— EXERCISE DESCRIPTION —
Write out all of the following records again, replacing "Where should I click to" with "Where do I click to" and keeping everything else the same.

— DATA RECORDS —
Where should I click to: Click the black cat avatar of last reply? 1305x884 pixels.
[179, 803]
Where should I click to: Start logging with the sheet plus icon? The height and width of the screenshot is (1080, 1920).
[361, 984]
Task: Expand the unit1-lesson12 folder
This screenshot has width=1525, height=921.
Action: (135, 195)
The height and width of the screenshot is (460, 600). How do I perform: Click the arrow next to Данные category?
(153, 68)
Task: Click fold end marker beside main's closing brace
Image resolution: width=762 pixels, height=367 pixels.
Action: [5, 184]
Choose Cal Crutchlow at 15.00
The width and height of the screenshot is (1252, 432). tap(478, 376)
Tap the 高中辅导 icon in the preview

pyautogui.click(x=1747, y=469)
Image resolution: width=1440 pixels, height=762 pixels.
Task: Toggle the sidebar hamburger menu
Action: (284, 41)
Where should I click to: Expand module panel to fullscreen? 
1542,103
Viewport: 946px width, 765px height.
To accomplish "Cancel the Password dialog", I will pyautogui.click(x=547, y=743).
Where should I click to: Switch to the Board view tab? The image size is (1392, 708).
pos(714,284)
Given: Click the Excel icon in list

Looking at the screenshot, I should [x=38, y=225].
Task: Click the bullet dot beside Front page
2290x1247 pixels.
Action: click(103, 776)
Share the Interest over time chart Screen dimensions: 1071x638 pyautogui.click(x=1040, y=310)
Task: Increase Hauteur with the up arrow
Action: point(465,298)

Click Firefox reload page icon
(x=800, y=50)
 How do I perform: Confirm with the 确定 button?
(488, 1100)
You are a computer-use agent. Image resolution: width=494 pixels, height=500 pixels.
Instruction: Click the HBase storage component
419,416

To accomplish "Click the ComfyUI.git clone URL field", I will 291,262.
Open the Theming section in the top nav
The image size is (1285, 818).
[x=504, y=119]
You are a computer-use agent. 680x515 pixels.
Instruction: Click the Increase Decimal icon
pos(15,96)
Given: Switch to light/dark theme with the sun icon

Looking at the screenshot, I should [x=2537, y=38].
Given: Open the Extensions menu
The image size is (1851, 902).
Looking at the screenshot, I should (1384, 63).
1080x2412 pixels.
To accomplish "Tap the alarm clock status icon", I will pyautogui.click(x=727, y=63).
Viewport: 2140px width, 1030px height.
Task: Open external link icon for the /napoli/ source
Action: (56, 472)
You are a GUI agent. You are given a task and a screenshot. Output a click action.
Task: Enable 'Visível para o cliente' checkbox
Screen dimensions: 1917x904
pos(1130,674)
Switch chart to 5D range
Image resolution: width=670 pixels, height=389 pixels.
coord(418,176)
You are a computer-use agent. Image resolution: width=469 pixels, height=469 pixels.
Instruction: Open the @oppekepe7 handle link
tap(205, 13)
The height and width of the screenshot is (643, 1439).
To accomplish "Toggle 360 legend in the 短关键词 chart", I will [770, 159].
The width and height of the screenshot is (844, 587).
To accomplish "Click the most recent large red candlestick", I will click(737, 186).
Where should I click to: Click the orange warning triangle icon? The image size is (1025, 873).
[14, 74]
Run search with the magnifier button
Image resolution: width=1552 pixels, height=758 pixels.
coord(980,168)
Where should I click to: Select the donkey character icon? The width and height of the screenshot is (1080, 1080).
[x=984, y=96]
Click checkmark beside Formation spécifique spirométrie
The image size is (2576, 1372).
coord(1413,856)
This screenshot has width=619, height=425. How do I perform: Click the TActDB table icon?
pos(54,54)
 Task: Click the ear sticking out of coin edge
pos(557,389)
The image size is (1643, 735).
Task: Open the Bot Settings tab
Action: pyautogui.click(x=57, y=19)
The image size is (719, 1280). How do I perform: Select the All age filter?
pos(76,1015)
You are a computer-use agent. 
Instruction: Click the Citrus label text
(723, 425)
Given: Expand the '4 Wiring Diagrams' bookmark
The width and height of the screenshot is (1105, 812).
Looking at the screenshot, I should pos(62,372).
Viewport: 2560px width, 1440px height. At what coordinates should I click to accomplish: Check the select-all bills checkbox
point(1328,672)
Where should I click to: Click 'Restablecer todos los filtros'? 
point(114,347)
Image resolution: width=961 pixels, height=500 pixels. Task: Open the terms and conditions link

— WRITTEN REPLY —
Where do I click to: Click the black cat avatar of last reply? 1305x884 pixels.
[179, 803]
Where do I click to: Start logging with the sheet plus icon? The height and width of the screenshot is (1080, 1920).
[361, 984]
Task: Expand the unit1-lesson12 folder
This screenshot has width=1525, height=921.
Action: (135, 195)
The height and width of the screenshot is (460, 600). How do I perform: Click the arrow next to Данные category?
(153, 68)
Task: Click fold end marker beside main's closing brace
Image resolution: width=762 pixels, height=367 pixels.
Action: [5, 184]
Choose Cal Crutchlow at 15.00
The width and height of the screenshot is (1252, 432). tap(478, 376)
Tap the 高中辅导 icon in the preview

pyautogui.click(x=1747, y=469)
Image resolution: width=1440 pixels, height=762 pixels.
Task: Toggle the sidebar hamburger menu
Action: (284, 41)
Where do I click to: Expand module panel to fullscreen? 
1542,103
Viewport: 946px width, 765px height.
To accomplish "Cancel the Password dialog", I will pyautogui.click(x=547, y=743).
Where do I click to: Switch to the Board view tab? The image size is (1392, 708).
pos(714,284)
Given: Click the Excel icon in list

Looking at the screenshot, I should [x=38, y=225].
Task: Click the bullet dot beside Front page
2290x1247 pixels.
Action: click(103, 776)
Share the Interest over time chart Screen dimensions: 1071x638 pyautogui.click(x=1040, y=310)
Task: Increase Hauteur with the up arrow
Action: point(465,298)

Click Firefox reload page icon
(x=800, y=50)
 How do I perform: Confirm with the 确定 button?
(488, 1100)
You are a computer-use agent. Image resolution: width=494 pixels, height=500 pixels.
Instruction: Click the HBase storage component
419,416

To accomplish "Click the ComfyUI.git clone URL field", I will 291,262.
Open the Theming section in the top nav
The image size is (1285, 818).
[x=504, y=119]
You are a computer-use agent. 680x515 pixels.
Instruction: Click the Increase Decimal icon
pos(15,96)
Given: Switch to light/dark theme with the sun icon

Looking at the screenshot, I should [x=2537, y=38].
Given: Open the Extensions menu
The image size is (1851, 902).
Looking at the screenshot, I should (1384, 63).
1080x2412 pixels.
To accomplish "Tap the alarm clock status icon", I will pyautogui.click(x=727, y=63).
Viewport: 2140px width, 1030px height.
Task: Open external link icon for the /napoli/ source
Action: (56, 472)
You are a GUI agent. You are given a task and a screenshot. Output a click action.
Task: Enable 'Visível para o cliente' checkbox
Screen dimensions: 1917x904
pos(1130,674)
Switch chart to 5D range
Image resolution: width=670 pixels, height=389 pixels.
coord(418,176)
You are a computer-use agent. Image resolution: width=469 pixels, height=469 pixels.
Instruction: Open the @oppekepe7 handle link
tap(205, 13)
The height and width of the screenshot is (643, 1439).
To accomplish "Toggle 360 legend in the 短关键词 chart", I will [770, 159].
The width and height of the screenshot is (844, 587).
To accomplish "Click the most recent large red candlestick", I will click(737, 186).
Where do I click to: Click the orange warning triangle icon? The image size is (1025, 873).
[14, 74]
Run search with the magnifier button
Image resolution: width=1552 pixels, height=758 pixels.
coord(980,168)
Where do I click to: Select the donkey character icon? The width and height of the screenshot is (1080, 1080).
[x=984, y=96]
Click checkmark beside Formation spécifique spirométrie
The image size is (2576, 1372).
coord(1413,856)
This screenshot has width=619, height=425. How do I perform: Click the TActDB table icon?
pos(54,54)
 Task: Click the ear sticking out of coin edge
pos(557,389)
The image size is (1643, 735).
Task: Open the Bot Settings tab
Action: pyautogui.click(x=57, y=19)
The image size is (719, 1280). How do I perform: Select the All age filter?
pos(76,1015)
You are a computer-use agent. 
Instruction: Click the Citrus label text
(723, 425)
Given: Expand the '4 Wiring Diagrams' bookmark
The width and height of the screenshot is (1105, 812).
Looking at the screenshot, I should pos(62,372).
Viewport: 2560px width, 1440px height. At what coordinates should I click to accomplish: Check the select-all bills checkbox
point(1328,672)
Where do I click to: Click 'Restablecer todos los filtros'? 
point(114,347)
Image resolution: width=961 pixels, height=500 pixels. Task: Open the terms and conditions link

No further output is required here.